Re: Addressing buffer private reference count scalability issue

public inbox for [email protected]  
help / color / mirror / Atom feed

From: Andres Freund <[email protected]>
To: Alexandre Felipe <[email protected]>
Cc: PostgreSQL Hackers <[email protected]>
Subject: Re: Addressing buffer private reference count scalability issue
Date: Sun, 8 Mar 2026 13:09:32 -0400
Message-ID: <krknshnvus4qhehtoqtwnroemgxqwlfmykark6umd6hf64xnku@ibxx734ds3ga> (raw)
In-Reply-To: <CAE8JnxNTETEUiAOF31=_yo=pvyAi9npOeJfcTvEJJbi4vomtYA@mail.gmail.com>
References: <CAE8JnxNTETEUiAOF31=_yo=pvyAi9npOeJfcTvEJJbi4vomtYA@mail.gmail.com>

Hi,

On 2026-03-08 16:09:07 +0000, Alexandre Felipe wrote:
>    2.
> 
>    Refactoring reference counting: Before starting to change code and
>    potentially breaking things I considered prudent to isolate it to limit the
>    damage. This code was part of a 8k+ LOC file.

Not allowing, at least the fast paths, to be inlined will make the most common
cases measurably slower, I've tried that.


>    3.
> 
>    Using simplehash: Simply replacing the HTAB for a simplehash, and adding
>    a new set of macros SH_ENTRY_EMPTY, SH_MAKE_EMPTY, SH_MAKE_IN_USE.

Yea, we'll need to that. Peter Geoghegan has a patch for it as well.


> Here I assume that the buffer buffer sequence is independent enough from the
> array size, so I use the buffer as the hash key directly, omitting a hash
> function call.

I doubt that that's good enough. The hash table code relies on the bits being
well mixed, but you won't get that with buffer ids.


>    4.
> 
>    Compact PrivateRefCountEntry: The original implementation used a 4-byte
>    key and 8-byte value. Reference count uses 32 bits, and it is unreasonable
>    to expect one backend to pin the same buffer 1 billion times. The lock mode
>    uses 32 bits but can only assume 4 values. So I packed them in one single
>    uint32, giving 30 bits for count and 2 bits for lock mode. This makes the
>    entries 8-byte long, on 64-bit CPUs this represents more than a 1/3
>    reduction in memory. This makes the array aligned with the 64-bit words,
>    copying one entry can be completed in one instruction, and every entry will
>    be aligned.
>    5.

I'm rather sceptical that the overhead of needing to shift and mask is worth
it. I suspect we'll also want to add more state for each entry (e.g. I think
it may be worth getting rid of the io-in-progress resowner).

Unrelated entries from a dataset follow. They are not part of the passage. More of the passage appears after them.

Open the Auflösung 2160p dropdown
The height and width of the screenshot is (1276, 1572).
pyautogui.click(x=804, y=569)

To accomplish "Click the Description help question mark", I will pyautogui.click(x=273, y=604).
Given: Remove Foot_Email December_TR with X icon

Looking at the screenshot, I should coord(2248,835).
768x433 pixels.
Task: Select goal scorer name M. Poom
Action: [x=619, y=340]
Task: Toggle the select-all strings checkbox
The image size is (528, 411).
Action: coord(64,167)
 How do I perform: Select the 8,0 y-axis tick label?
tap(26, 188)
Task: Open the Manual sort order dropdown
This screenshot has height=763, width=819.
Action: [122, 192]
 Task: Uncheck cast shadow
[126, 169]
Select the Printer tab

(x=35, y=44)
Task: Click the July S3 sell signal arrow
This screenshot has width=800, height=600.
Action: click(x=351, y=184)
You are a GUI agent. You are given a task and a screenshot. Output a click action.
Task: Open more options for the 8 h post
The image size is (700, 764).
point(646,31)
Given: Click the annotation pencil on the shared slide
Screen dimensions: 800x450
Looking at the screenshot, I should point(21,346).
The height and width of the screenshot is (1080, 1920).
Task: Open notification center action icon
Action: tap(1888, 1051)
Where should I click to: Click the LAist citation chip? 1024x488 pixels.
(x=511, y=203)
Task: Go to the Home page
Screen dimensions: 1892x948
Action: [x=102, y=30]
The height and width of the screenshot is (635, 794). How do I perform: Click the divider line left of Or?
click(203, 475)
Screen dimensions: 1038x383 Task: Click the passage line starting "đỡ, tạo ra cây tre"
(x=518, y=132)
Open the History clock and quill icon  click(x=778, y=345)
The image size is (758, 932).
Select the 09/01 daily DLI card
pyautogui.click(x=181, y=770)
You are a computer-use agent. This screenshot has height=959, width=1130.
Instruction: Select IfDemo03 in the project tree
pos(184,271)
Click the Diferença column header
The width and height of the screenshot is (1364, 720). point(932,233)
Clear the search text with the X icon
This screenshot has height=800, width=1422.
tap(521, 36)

>    REFCOUNT_ARRAY_ENTRIES=0: since the simplehash is basically some array
>    lookup, it is worth trying to remove it completely and keep only the hash.
>    For small values we would be trading a few branches for a buffer % SIZE,
>    for the use case of prefetch where pin/unpin in a FIFO fashion, it will
>    save an 8-entry array lookup, and some extra data moves.

I doubt that that's ok, in the vast majority of access we will have 0-2
buffers pinned. And even when we have pinned more buffers, it's *exceedingly*
common to access the same entry repeatedly (e.g. pin, lock, unlock, unpin),
adding a few cycles to each of those repeated accesses will quickly show up.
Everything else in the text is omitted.